Wednesday, March 31, 2010

Load Balancing Actors with Work Stealing Techniques


Actor concurrency is well known to provide a more convenient model to concurrency than traditional thread based approaches. In contrast with threads, you can have as many actors as you want (if memory permits) and the actor implementation will take care of processing actors on threads whenever necessary behind the scenes.

In Akka, which among other things provides actors for the JVM (in Scala), the component which schedules actors for processing on a set of threads is called the "dispatcher". The default dispatcher uses a fixed size thread pool to process actors on. When a message is sent to an actor, a task is scheduled on the thread pool to process all the messages in the mailbox of the actor.

What actor concurrency does not provide out of the box is load balancing among equal actors ("equal" meaning they are both capable of processing the same types of messages).

You can implement load balancing on top of actor frameworks (example in Akka), by sending messages to a set of actors in some clever way (round robin, always choosing the one with the smallest mailbox, ...) but this has a few limitations. This kind of load balancing is rather "static": once a message is sent to an actor, it stays there until that actor processes it. If another actor is already done, it can never help the slow actor for messages that have already been distributed.

Here comes work stealing.

Work stealing is an idea used for example in the Fork/Join framework. Applied to actors, it implies that idle actors can "steal work" from the tail of the mailbox of busy actors. Of course actors are no threads, so "idle actors" can not really do anything because they are not assigned to a thread as long as they stay idle. This is why the implementation is a bit more subtle than the conceptual idea.

I have implemented a work stealing dispatcher for Akka actors. Although its called "work stealing" the implementation actually behaves more as "work donating" because the victim actor takes the initiative. I.e. it actually donates work to its thief, rather than having the thief steal work from the victim.

There is some cleverness in the dispatcher implementation using ReentrantLock.tryLock to check if an actor which is being scheduled on the dispatcher is actually capable of processing its mailbox (another thread might already be busy). If an actor can not process messages for this reason, it will try selecting a thief (round robin), donate a message from its mailbox to the thief (a ConcurrentLinkedDeque, using Deque.pollLast) and process the message in the thief.

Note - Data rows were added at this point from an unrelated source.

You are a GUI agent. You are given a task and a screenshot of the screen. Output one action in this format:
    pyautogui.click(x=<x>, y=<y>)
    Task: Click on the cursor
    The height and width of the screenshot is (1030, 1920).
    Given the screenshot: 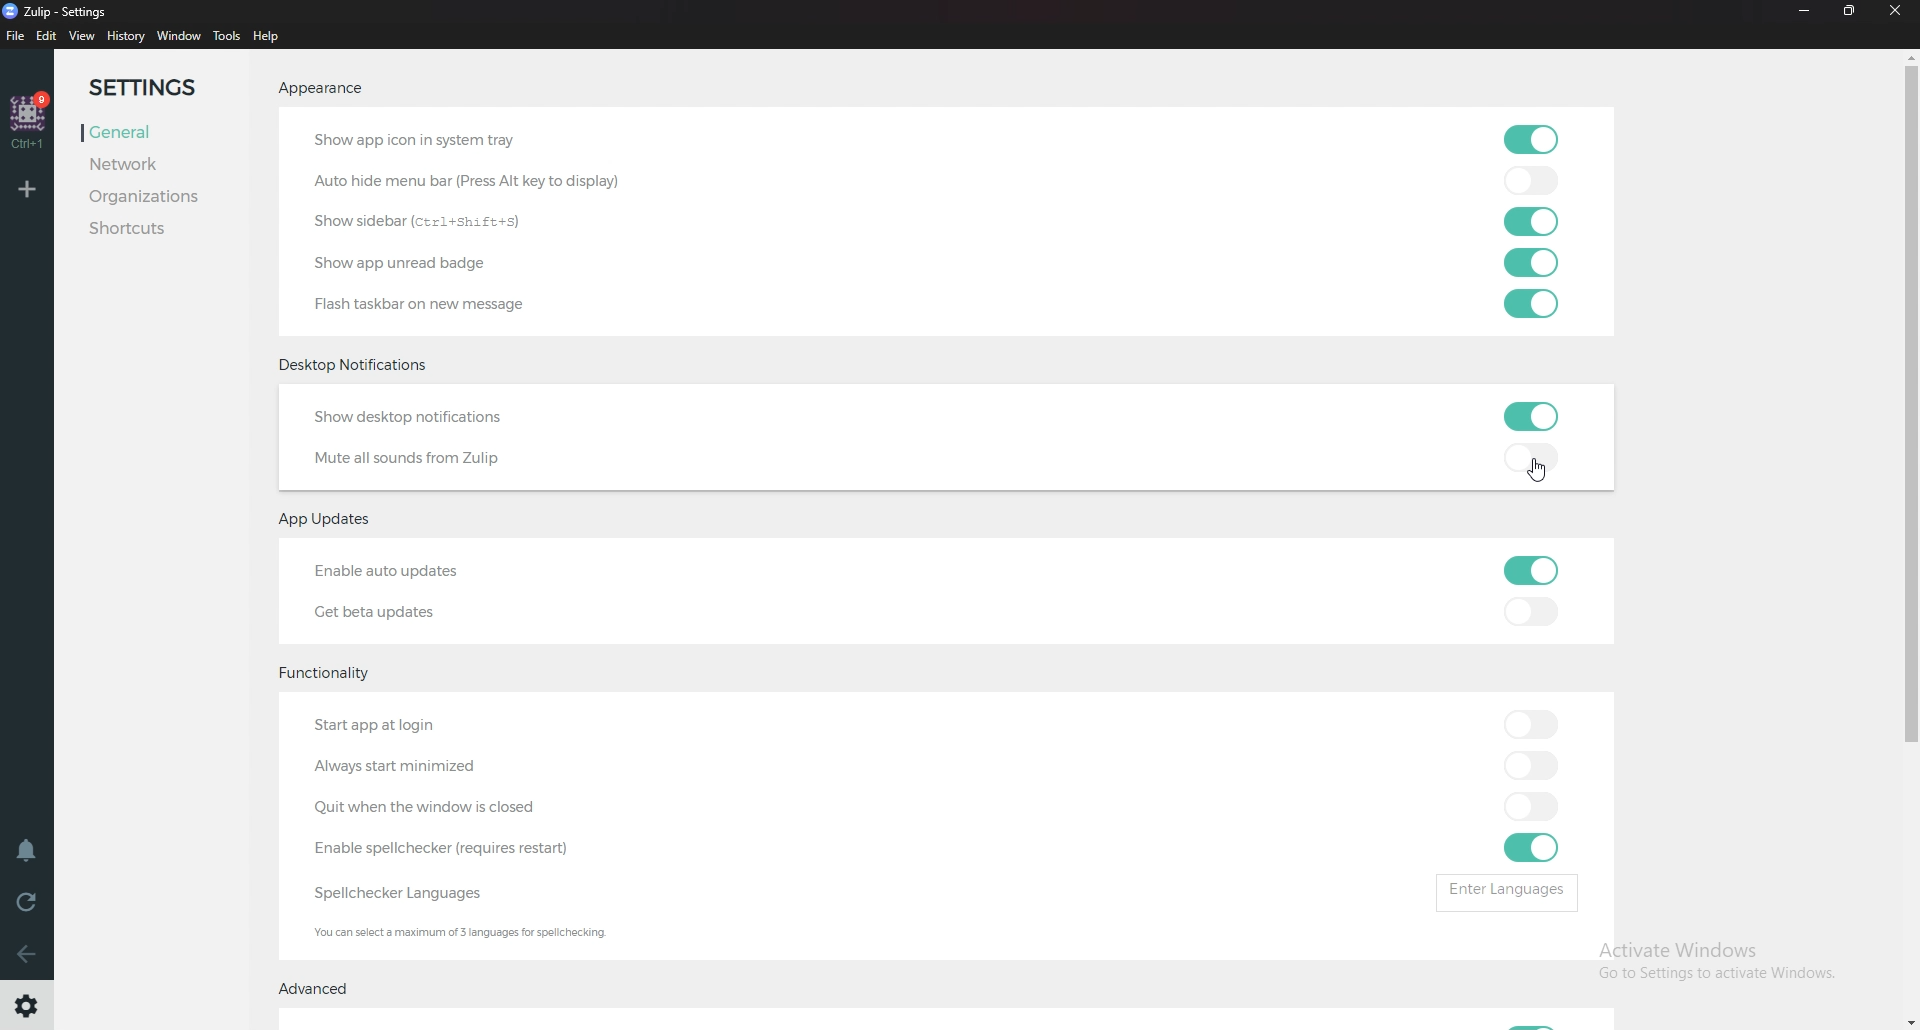 What is the action you would take?
    pyautogui.click(x=1542, y=472)
    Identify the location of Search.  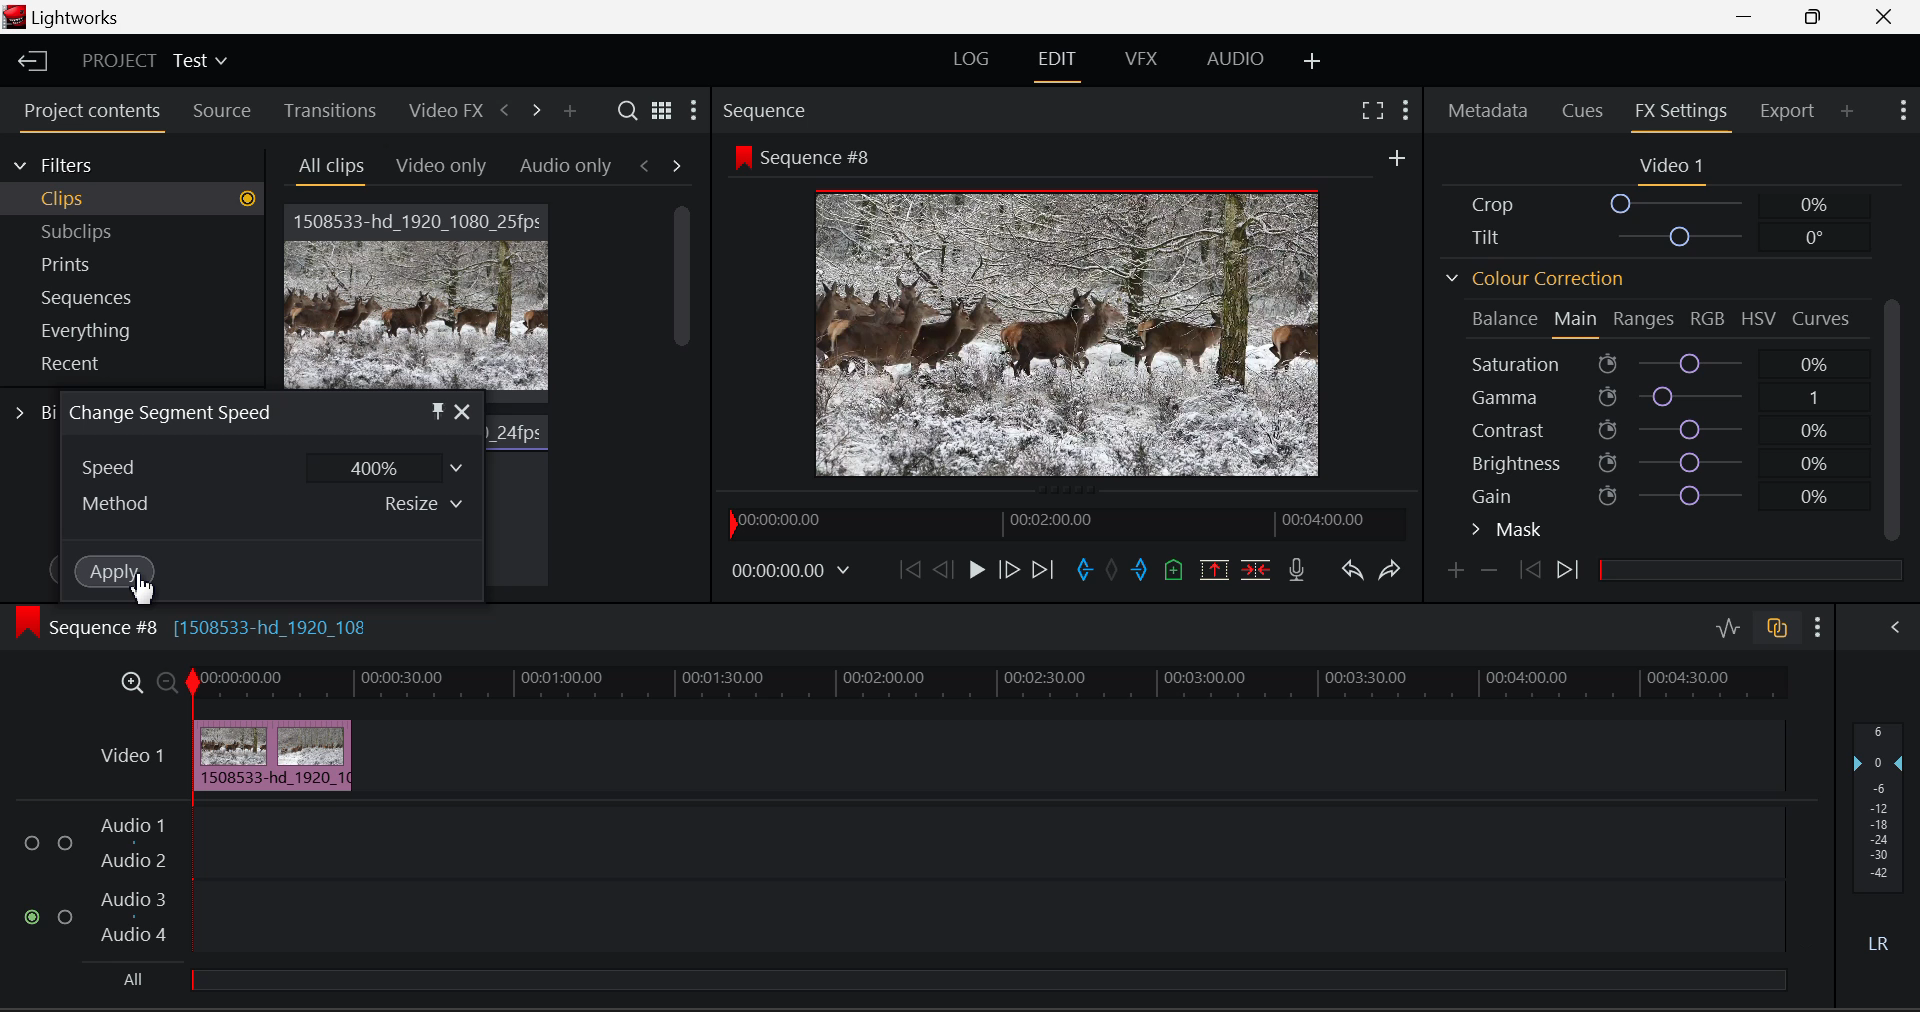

Using the victim thread to do the "work donating" while this thread can not be used to process the victims mailbox itself because another thread is already doing that, implies that no threads are "waisted" on the work stealing process. Furthermore, when selecting a thief, the algorithm will make sure that the thief is idle, such that no messages are being redistributed to an actor which can not process them immediately. This also prevents stolen messages from being stolen again by another actor later on.

 To use it, you simply declare to use the work stealing dispatcher in your Akka actors:

val dispatcher = Dispatchers.newExecutorBasedEventDrivenWorkStealingDispatcher("pooled-dispatcher")

class WorkstealingActor extends Actor {
  messageDispatcher = dispatcher
  def receive = {
    case test => {/* process message */}
  }
}

When you create multiple instances of this actor, they'll all share the same work stealing dispatcher.